2. A drilling mud conditioning additive composition comprising a blended admixture of graphite, a silicate mineral selected from the group consisting of vermiculite, biotite, serpentinite, muscavite, phlogopite, eastonite, mica, and mixtures thereof and a silicone material, said silicone material enhancing the hydrophobic properties of the graphite and the silicate mineral.
3. The additive composition of claim 2, comprising, by weight, from 20% to 85% of graphite, from 10% to 45% of a silicate mineral and from 1% to 35% of a silicone material.
4. The additive composition of claim 3, comprising, by weight, from 45% to 69% of graphite, from 10% to 32% of a silicate mineral and from 5% to 35% of a silicone material.
5. The additive composition of claim 3, in which the graphite is synthetic graphite and has a particle size distribution below 70 microns.
6. The additive composition of claim 3, in which the particle size distribution of the silicate mineral is below 70 microns.
7. The additive composition of claim 3, in which the silicone material is selected from the group consisting of organosiloxanes, oxosiloxanes, methyl siloxanes, polysiloxanes, polyorganosiloxanes and mixtures thereof.
8. The additive composition of claim 7, in which the silicone material incorporates up to 15% of hydrophobic silica having a particle size of less than 1 micron.
9. The additive composition of claim 3, which has a particle size in the range from 20 Angstrom to 70 micron; a specific gravity between 1.6 and 2.2 and a Mohs hardness between 1 and 3.
10. A drilling mud formulation consisting essentially of
a) from 8.57 to 11.42 kg/m3 of the additive composition of any one of claims 3 to 9;
b) from 17.0 to 50.0 kg/m3 of pre-hydrated bentonite;
c) from 3.0 to 11.42 kg/m3 of carboxymethylcellulose, polyanionic cellulose or starch polymer;
d) from 0.71 to 1.42 kg/m3 of a rheology modifying polymer; and
e) the balance selected from water, salts, dispersants and weighting material or combinations thereof.
Description

This application is a continuation of application Ser. No. 07/985,486, filed Dec. 4, 1992, now abandoned.

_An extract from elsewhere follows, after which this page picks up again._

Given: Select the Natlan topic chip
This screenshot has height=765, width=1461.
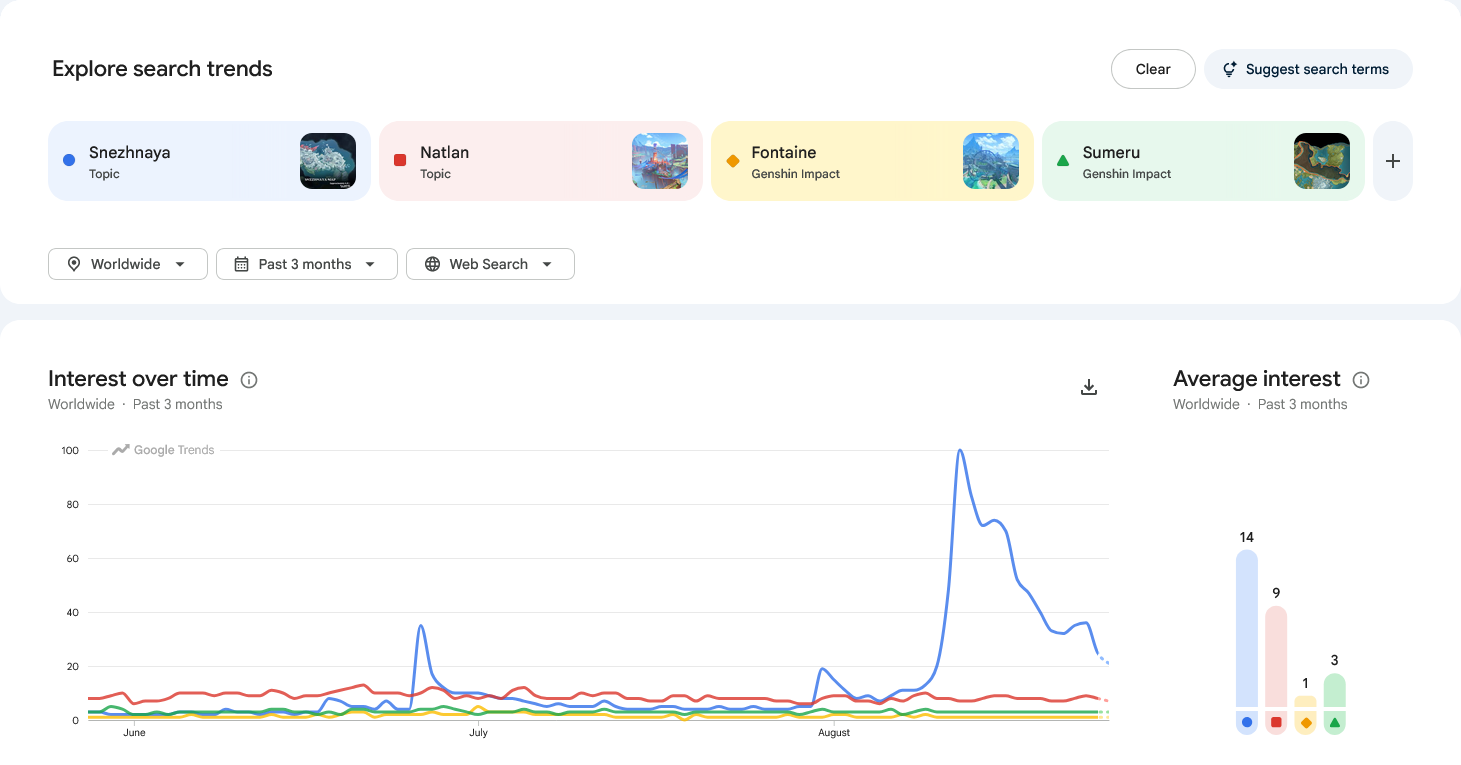Looking at the screenshot, I should coord(541,161).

Drilling muds are used in the sinking of boreholes, especially deep-level boreholes sunk in the search for hydrocarbons (including gas), to lubricate the drill pipe and act as a carrier for excavated drill cuttings. The drilling fluid or mud is pumped down the drill pipe, through nozzles in the drill bit at the bottom of the borehole and up the annulus between the drill pipe and borehole wall. Drilled cuttings generated by the drill bit are taken up by the mud and transported to the surface of the borehole where they are separated from the drilling mud and discarded. The drilling mud may be cleaned and re-used. The drill pipe is thus able to operate freely within the borehole. Drilling muds commonly incorporate bentonite which is made up as a hydro colloid base for water soluble polymers.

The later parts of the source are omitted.